Fitchburg Mayor Stephen DiNatale, Fitchburg Public Works Commissioner Nicolas Bosonetto, MMA Legislative Analyst Ariela Lovett and Ludlow Public Works Director and Sturbridge Selectman Michael Suprenant testify at the Oct. 8 hearing of the Joint Committee on Transportation.

House Speaker Robert DeLeo announced on Nov. 14 that he would push back the timeline for a much-anticipated debate on additional resources for the state’s troubled transportation systems until next year.

DeLeo had previously indicated that the House would take up a substantial transportation revenue bill, yet to be filed, before the end of the formal legislative session on Nov. 20.

Public opinion surveys indicate that drivers and riders have been growing increasingly frustrated with roadway congestion and public transit breakdowns across the Commonwealth. In recent months, House leadership solicited policy proposals from a range of stakeholders to help shape a transportation revenue bill and explore whether compromises could be reached on various options. There is, however, widespread consensus that substantial investment, along with policy changes, are needed to reform the status quo.

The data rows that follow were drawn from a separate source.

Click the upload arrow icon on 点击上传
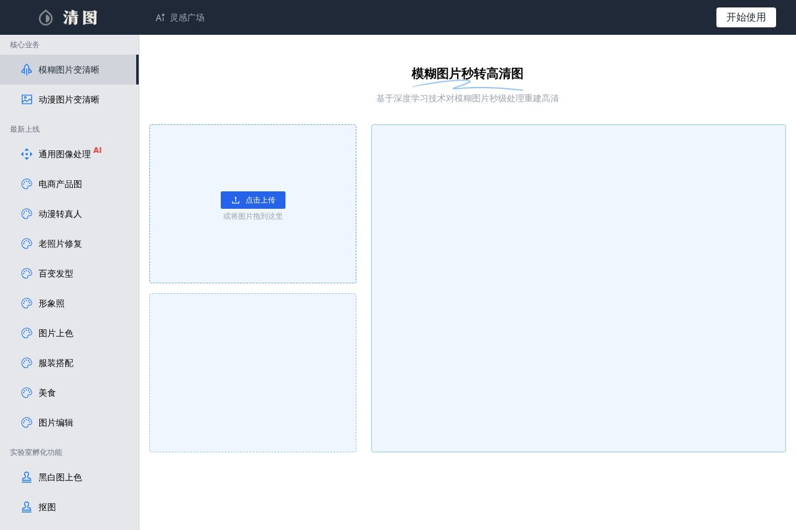tap(236, 200)
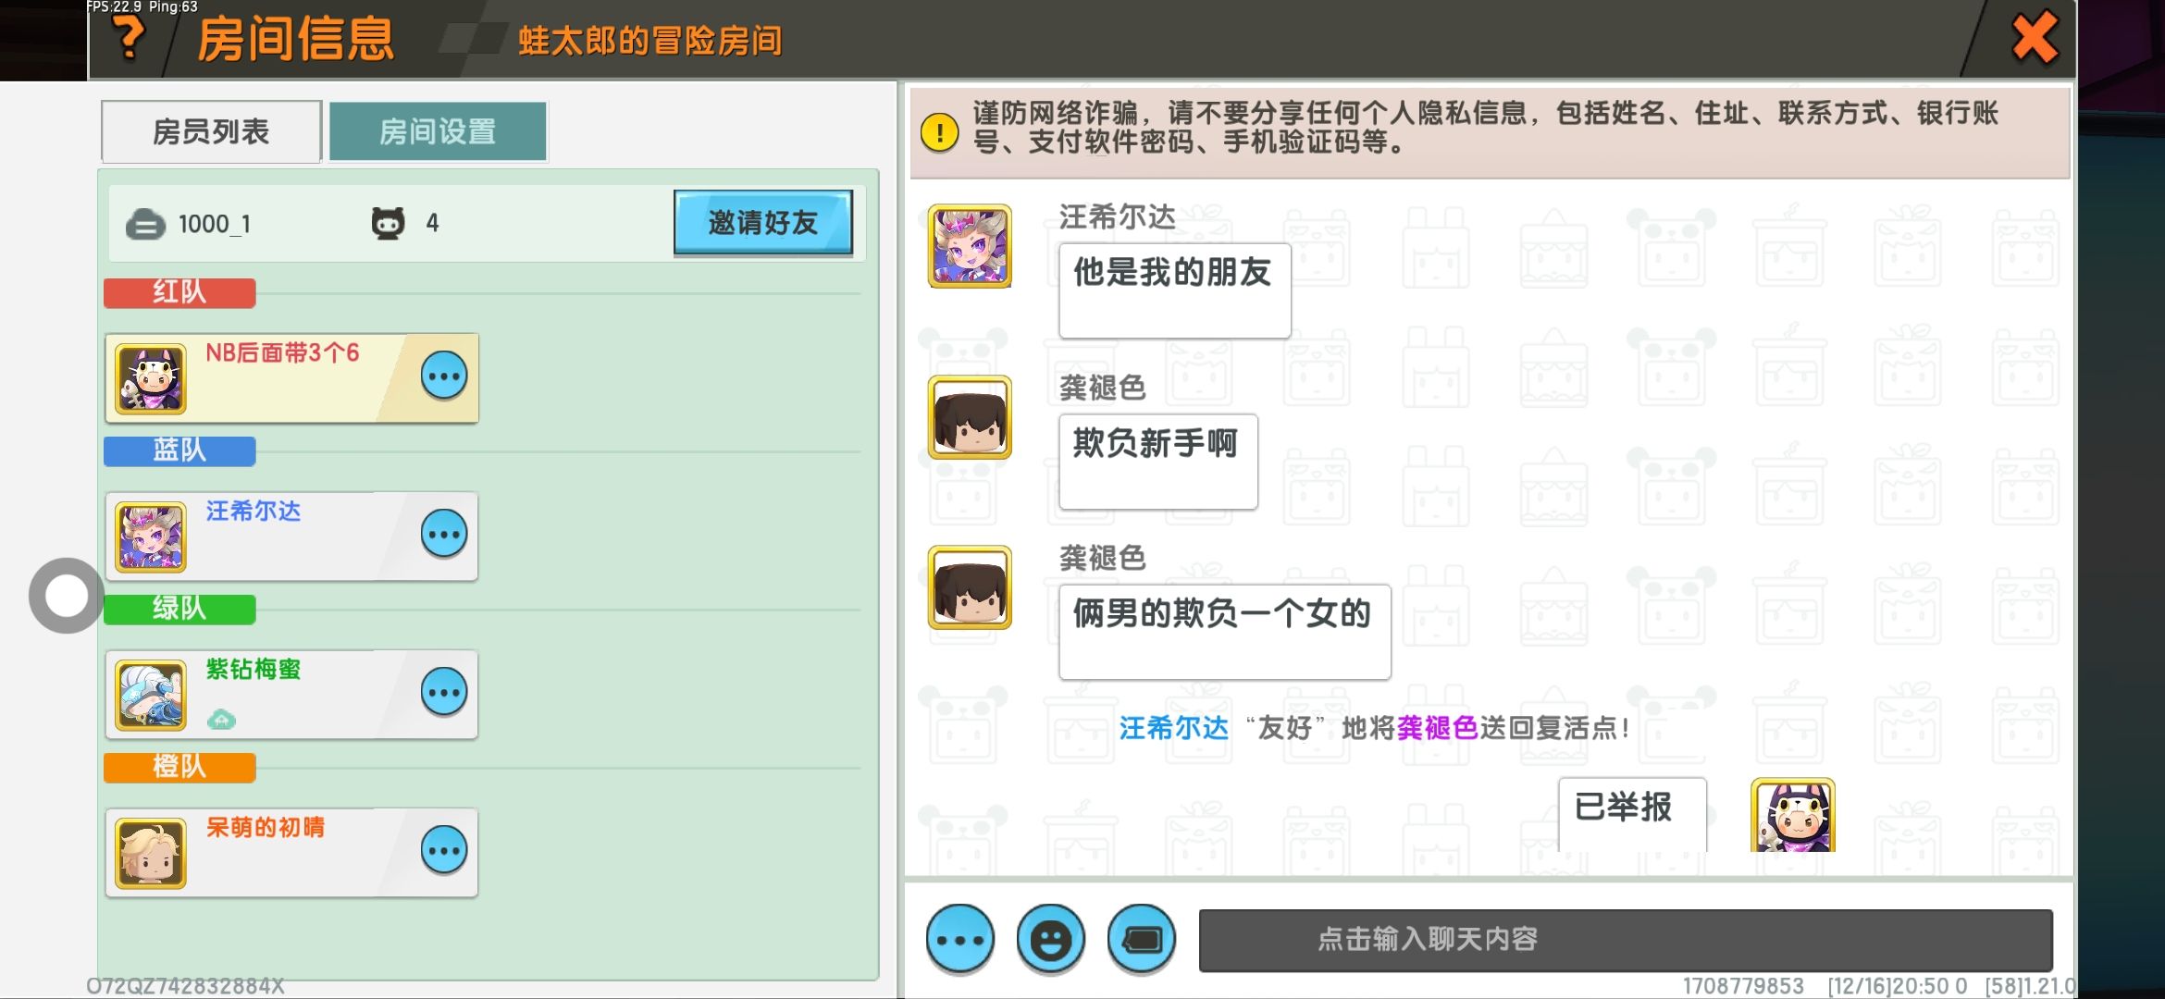The width and height of the screenshot is (2165, 999).
Task: Open the help question mark icon
Action: click(x=129, y=39)
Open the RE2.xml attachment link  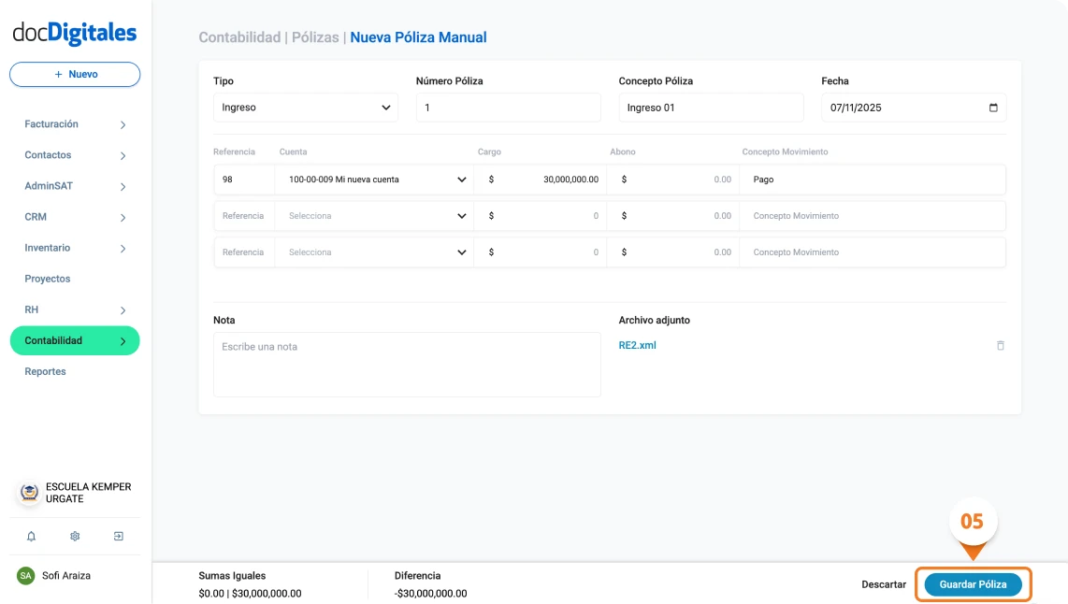coord(638,345)
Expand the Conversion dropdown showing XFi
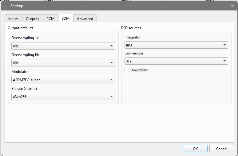 (176, 61)
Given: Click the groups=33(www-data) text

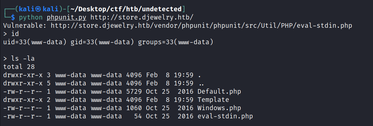Looking at the screenshot, I should (x=176, y=42).
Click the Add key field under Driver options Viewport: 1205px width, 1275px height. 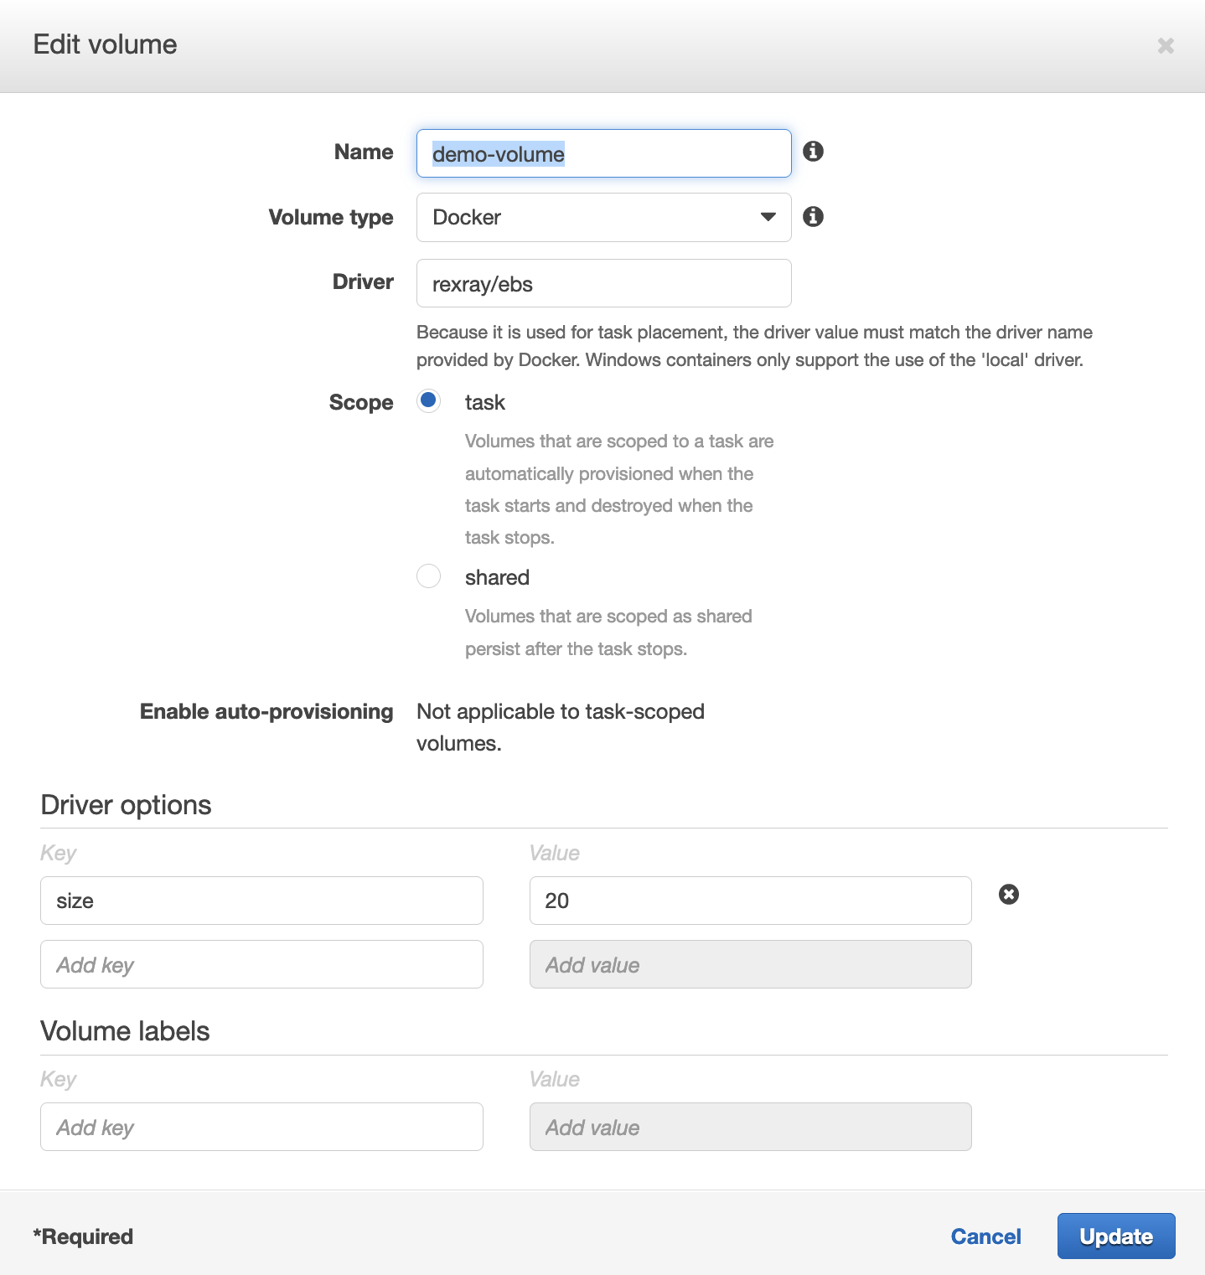pyautogui.click(x=261, y=964)
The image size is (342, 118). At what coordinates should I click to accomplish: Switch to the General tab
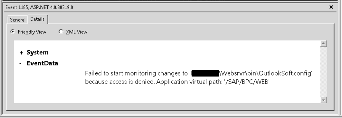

The Massachusetts Business Coalition on Transportation, with the Greater Boston Chamber of Commerce as co-chair, announced its support for a gas tax increase of between five and 25 cents. The chamber itself supports a 15-cent gas tax increase, phased in over a three-year period. The state gas tax is currently 24 cents per gallon.

The Business Coalition also called for the creation of a 21st Century Roadway Pricing Taskforce, which would have one year to develop a plan to implement some form of congestion pricing in the Commonwealth.

Another super-coalition, comprised of municipal leaders from the Boston metro area, also supports a 15-cent increase in the gas tax. The Metropolitan Mayors Coalition, North Shore Coalition and Commuter Rail Communities Coalition is also calling for expanding tolling to additional highways and increasing fees for ride-hailing services.

The MMA joined The Transportation Table, a broad coalition of business, industry, municipal and nonprofit organizations, which released recommendations on revenue, infrastructure improvements, governance reforms, capacity building and environmental impact. The group’s recommendations include an additional $100 million per year for the Chapter 90 local road and bridge program.

The MMA has also participated in a Senate working group on transportation, which held meetings over the summer to discuss roadway congestion and regional approaches to transportation reform.

Speaking with reporters, Gov. Charlie Baker recently said he opposes a significant increase in the state gas tax, adding that the $18 billion transportation bond bill he filed proposes sweeping transportation system investments and reforms without raising taxes. The MMA testified on the governor’s bill before the Joint Committee on Transportation on Oct. 8, again calling for a Chapter 90 authorization of at least $300 million per year. The governor’s bill, which would maintain the Chapter 90 funding base at $200 million, where it has been since fiscal 2012, has not been reported out of committee.

Since announcing a 12-state and Washington, D.C., regional compact, the Transportation and Climate Initiative, last December, Massachusetts officials have been working on details of a proposal that would cap carbon emissions from gasoline and other transportation fuels. Revenue generated by the “cap and allowance” system would be invested by each state to fund transportation infrastructure and system needs. The various transportation coalitions all identified TCI as an important new initiative and source of revenues for transportation reform.